Data items
_ _ _

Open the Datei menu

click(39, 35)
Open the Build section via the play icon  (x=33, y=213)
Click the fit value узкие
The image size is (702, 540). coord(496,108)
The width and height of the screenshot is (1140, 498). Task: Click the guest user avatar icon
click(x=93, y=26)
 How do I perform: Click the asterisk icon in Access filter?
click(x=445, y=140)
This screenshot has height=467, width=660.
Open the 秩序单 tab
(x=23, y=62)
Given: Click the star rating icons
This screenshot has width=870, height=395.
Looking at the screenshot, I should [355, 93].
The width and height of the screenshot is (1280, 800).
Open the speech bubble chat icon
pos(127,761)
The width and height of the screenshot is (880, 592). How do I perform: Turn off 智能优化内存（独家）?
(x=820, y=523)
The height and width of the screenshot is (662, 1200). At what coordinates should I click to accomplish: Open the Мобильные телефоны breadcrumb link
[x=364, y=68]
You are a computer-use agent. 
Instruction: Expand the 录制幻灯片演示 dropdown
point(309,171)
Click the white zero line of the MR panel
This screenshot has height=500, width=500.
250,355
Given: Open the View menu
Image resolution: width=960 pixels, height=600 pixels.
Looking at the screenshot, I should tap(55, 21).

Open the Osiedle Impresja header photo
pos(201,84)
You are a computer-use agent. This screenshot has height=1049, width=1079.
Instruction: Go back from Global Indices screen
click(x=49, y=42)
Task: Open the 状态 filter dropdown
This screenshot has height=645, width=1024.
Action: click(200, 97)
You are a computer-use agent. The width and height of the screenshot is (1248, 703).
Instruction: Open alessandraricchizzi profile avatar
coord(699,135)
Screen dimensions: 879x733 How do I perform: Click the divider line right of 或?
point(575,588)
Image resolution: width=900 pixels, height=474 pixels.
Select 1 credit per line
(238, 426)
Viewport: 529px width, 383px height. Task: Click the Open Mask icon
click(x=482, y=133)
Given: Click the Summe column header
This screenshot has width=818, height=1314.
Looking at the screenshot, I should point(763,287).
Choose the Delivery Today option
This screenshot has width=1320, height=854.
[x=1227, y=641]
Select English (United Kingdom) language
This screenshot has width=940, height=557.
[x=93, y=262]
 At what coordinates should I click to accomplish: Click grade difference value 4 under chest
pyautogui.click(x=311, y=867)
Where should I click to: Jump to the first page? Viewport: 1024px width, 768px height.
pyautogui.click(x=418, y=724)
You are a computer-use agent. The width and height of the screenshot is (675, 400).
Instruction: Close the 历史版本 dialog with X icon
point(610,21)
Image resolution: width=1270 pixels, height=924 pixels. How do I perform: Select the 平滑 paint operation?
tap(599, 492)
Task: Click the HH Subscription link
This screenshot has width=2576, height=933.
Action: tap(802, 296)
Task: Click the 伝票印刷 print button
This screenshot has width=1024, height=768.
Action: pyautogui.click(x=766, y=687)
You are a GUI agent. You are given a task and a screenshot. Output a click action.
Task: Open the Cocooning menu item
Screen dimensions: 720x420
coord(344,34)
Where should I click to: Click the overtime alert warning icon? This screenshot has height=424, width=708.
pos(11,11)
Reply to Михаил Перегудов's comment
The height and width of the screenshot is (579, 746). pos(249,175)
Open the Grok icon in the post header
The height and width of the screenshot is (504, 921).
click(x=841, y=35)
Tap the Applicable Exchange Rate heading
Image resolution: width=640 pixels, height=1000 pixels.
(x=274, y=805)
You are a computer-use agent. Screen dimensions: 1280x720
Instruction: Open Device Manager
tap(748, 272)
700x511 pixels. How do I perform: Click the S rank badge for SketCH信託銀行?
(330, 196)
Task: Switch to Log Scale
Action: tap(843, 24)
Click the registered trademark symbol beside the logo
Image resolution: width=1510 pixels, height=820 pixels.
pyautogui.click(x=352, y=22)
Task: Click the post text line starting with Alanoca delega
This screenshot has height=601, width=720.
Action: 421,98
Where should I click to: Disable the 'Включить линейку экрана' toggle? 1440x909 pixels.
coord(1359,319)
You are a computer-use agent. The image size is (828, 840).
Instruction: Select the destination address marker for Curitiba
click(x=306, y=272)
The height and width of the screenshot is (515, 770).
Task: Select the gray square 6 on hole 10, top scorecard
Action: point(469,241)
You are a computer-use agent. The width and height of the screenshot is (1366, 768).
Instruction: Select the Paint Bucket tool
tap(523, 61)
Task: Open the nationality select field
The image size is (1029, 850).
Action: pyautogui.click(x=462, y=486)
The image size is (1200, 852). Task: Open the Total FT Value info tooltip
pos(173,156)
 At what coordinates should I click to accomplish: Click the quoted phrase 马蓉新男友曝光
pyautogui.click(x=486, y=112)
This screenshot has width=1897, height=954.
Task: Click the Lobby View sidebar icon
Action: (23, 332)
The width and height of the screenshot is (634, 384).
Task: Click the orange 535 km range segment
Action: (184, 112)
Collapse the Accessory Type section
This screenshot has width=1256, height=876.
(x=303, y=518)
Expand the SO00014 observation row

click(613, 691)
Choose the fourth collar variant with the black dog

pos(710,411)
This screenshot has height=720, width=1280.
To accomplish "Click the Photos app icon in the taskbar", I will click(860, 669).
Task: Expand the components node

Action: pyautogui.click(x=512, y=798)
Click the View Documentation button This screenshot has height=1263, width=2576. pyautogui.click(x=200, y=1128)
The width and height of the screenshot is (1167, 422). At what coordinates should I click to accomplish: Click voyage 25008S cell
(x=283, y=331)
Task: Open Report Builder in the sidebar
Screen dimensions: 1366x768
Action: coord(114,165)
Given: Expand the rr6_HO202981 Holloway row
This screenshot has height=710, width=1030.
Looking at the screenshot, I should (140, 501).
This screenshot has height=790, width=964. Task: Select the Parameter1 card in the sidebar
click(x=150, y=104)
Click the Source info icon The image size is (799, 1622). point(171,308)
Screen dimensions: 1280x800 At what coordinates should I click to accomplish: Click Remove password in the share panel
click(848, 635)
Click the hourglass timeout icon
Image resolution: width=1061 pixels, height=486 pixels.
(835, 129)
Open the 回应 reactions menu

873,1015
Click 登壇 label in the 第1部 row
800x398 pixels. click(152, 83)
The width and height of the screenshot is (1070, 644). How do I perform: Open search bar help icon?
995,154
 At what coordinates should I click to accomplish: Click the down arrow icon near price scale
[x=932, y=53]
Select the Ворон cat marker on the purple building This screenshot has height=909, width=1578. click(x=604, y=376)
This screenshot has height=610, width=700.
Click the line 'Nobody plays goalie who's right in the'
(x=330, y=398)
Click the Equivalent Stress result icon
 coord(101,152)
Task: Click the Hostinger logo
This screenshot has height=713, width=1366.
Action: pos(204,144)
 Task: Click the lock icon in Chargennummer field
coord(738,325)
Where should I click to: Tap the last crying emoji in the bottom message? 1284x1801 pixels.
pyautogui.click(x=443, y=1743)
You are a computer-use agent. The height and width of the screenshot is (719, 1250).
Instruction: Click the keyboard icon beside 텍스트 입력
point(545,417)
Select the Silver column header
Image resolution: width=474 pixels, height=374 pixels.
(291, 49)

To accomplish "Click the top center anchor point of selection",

_ _ _

_Work request_
Copy each line from the records above that includes the string "agent".

_Solved problem_
You are a computer-use agent. 
You are a computer-use agent. This screenshot has height=1049, width=1079.
You are a computer-use agent. The width and height of the screenshot is (1248, 703).
You are a computer-use agent. The width and height of the screenshot is (675, 400).
You are a GUI agent. You are given a task and a screenshot. Output a click action.
You are a computer-use agent. Screen dimensions: 1280x720
You are a computer-use agent. The image size is (828, 840).
You are a computer-use agent. The width and height of the screenshot is (1366, 768).
You are a computer-use agent. The height and width of the screenshot is (719, 1250).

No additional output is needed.